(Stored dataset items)

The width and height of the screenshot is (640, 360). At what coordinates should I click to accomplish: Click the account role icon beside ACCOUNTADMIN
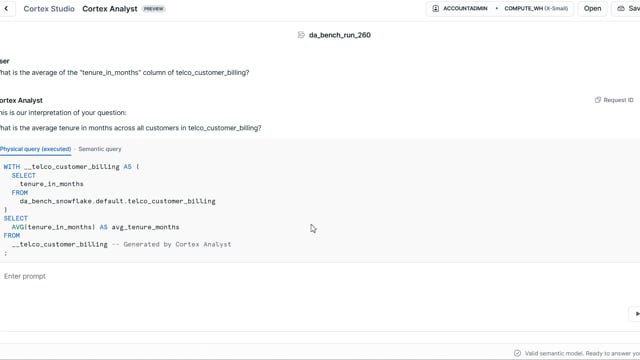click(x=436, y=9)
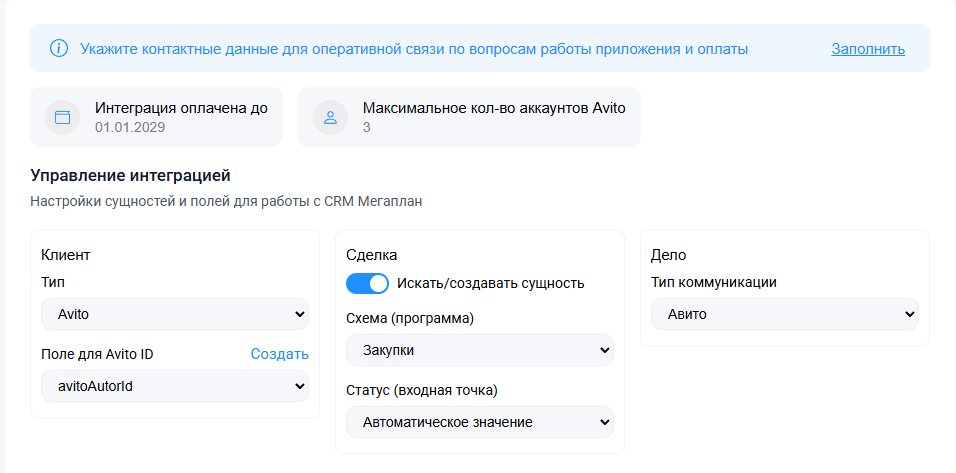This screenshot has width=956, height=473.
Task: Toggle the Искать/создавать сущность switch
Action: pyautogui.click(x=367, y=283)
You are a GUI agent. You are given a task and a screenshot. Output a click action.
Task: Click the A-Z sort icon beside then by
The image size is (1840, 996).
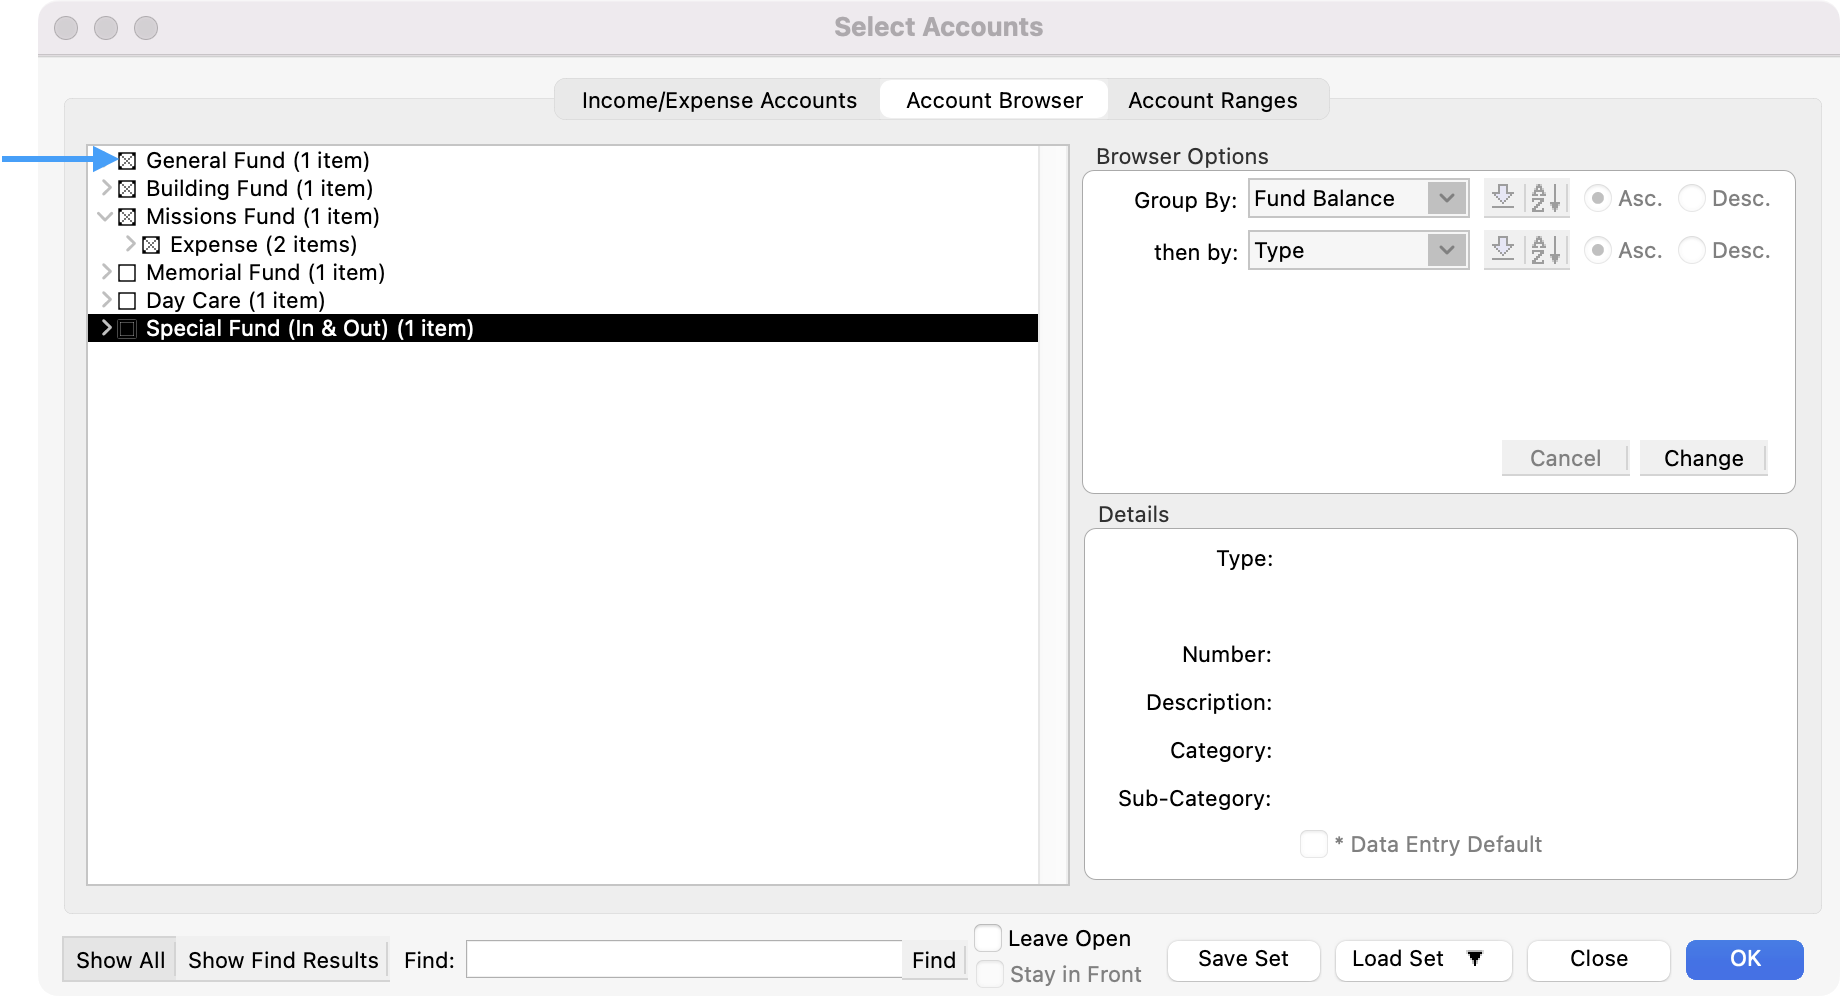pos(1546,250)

*Task*
Output every line of text from all the items above without changing anything, and leave the pictures out of your answer.

*Finished exercise*
The width and height of the screenshot is (640, 360). At what coordinates should I click to accomplish: Click the account role icon beside ACCOUNTADMIN
click(x=436, y=9)
This screenshot has width=956, height=473.
Task: Toggle the Искать/создавать сущность switch
Action: pyautogui.click(x=367, y=283)
You are a GUI agent. You are given a task and a screenshot. Output a click action.
Task: Click the A-Z sort icon beside then by
The image size is (1840, 996).
pos(1546,250)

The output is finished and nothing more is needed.